I say movie, you say film, our personal clouds can still work together

When you combine hundreds of calendar feeds in cities like Boston, Houston, and Seattle, the unfiltered list of things to do on any given day is too long to scroll through. Good categorization is essential. But do you rely on a top-down taxonomy? A bottom-up folksonomy? My answer is: both.

The curator of an elmcity hub can assign tags to whole feeds. All events in the feed inherit that tag. If the feed comes from the YMCA, the tag might be recreation. If it's a Meetup group for birdwatchers, the tag would be birds. That's the top-down taxonomy.

But sometimes the YMCA will show a movie. You'll be annoyed if you missed the movie because it wasn't listed in the movie category.

The iCalendar standard provides a CATEGORIES property that be used to tag individual calendar entries. That opens the way to a complementary bottom-up folksonomy. Most personal calendar clients don't use the CATEGORIES property, sadly, but some enterprise-class content management systems do.

One such folksonomy, for Houston, comes from the Harris County Public Library. It uses Evanced, a library management system that supports iCalendar's CATEGORIES property.
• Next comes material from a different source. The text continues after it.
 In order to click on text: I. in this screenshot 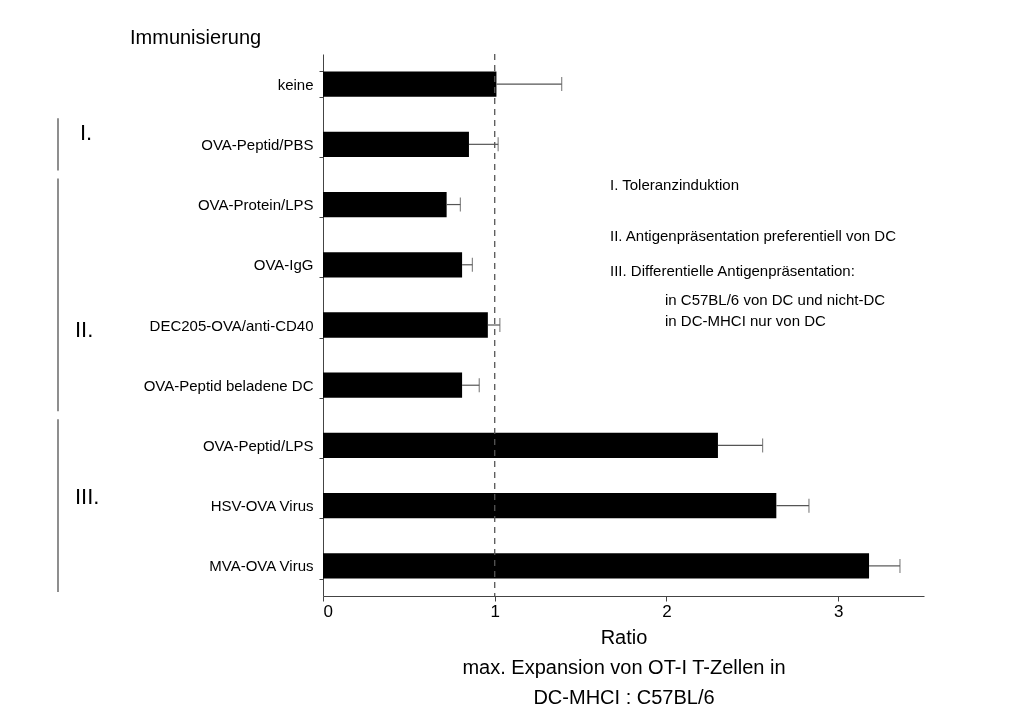, I will do `click(86, 132)`.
Here are some of the categories defined in the library's current feed:

bilingual
book discussion
book sale
children's program
computer class
esl/literacy
family program
gulf coast reads - book discussion
gulf coast reads
story time
young adult/teen program

These specific tags are useful for library patrons. If you widen your view to include everything that's happening in Houston, though, you'd rather find these events associated with more general tags:

specificgeneral
bilinguallanguage
book discussionbooks
book salebooks
children's programchildren
computer classclasses, technology
esl/literacylanguage, education
family programfamily
gulf coast reads - book discussionbooks
gulf coast readsbooks
story timebooks
young adult/teen programchildren

This mapping between specific and general taxonomies, which helps the Harris Library feed serve both a local and a city-wide constituency, is a new feature of the elmcity service. Along with iCalendar filters, it helps curators achieve the best possible categorization of feeds coming from many sources, without requiring those sources to change their behavior.

This notion of category mapping is, of course, famously controversial. In Ontology is Overrated Clay Shirky questions its value:

Whenever users are allowed to label or tag things, someone always says "Hey, I know! Let's make a thesaurus, so that if you tag something 'Mac' and I tag it 'Apple' and somebody else tags it 'OSX', we all end up looking at the same thing!" They point to the signal loss from the fact that users, although they use these three different labels, are talking about the same thing.

The assumption is that we both can and should read people's minds, that we can understand what they meant when they used a particular label, and, understanding that, we can start to restrict those labels, or at least map them easily onto one another.

This looks relatively simple with the Apple/Mac/OSX example, but when we start to expand to other groups of related words, like movies, film, and cinema, the case for the thesaurus becomes much less clear. I learned this from Brad Fitzpatrick's design for LiveJournal, which allows user to list their own interests. LiveJournal makes absolutely no attempt to enforce solidarity or a thesaurus or a minimal set of terms, no check-box, no drop-box, just free-text typing. Some people say they're interested in movies. Some people say they're interested in film. Some people say they're interested in cinema.

The cataloguers first reaction to that is, "Oh my god, that means you won't be introducing the movies people to the cinema people!" To which the obvious answer is "Good. The movie people don't want to hang out with the cinema people." Those terms actually encode different things, and the assertion that restricting vocabularies improves signal assumes that that there's no signal in the difference itself, and no value in protecting the user from too many matches.

Often, though, the terms really do encode the same thing. Suppose it's Thursday evening in Houston and you want to watch a movie, or see a film, or go to the cinema. Online calendars use various categories: movie, film, cinema, movie/film, etc. Most people, most of the time, don't care about the nuances of terminology. They'd just like to see a complete list of choices in one place. For many reasons that isn't (yet) possible. The main reason is that calendars mostly don't form syndication networks, so you have to dig through many information siloes to get the whole story. I'm trying to bootstrap those syndication networks.

Once a calendar syndication network is up and running, though, category mapping does start to matter. In Semantic web mashups for the rest of us I described the work of the team that created Timeline and Potluck at MIT -- and later, at Google, the amazing Google Refine.

After fighting ontology wars in standards committees for years, what Stefano Mazzocchi and David Huynh learned was: don't fight. Let people name things however they will. Then provide intermediary mapping services that enable local namespaces to also work in global contexts.

Naming is, and should be, a matter of exquisite personal choice. But our cloud services aren't just for our own personal or organizational use. We want them to play well with others too. With intermediary services like the elmcity project's category mapper I can have my cake and eat your pastry too.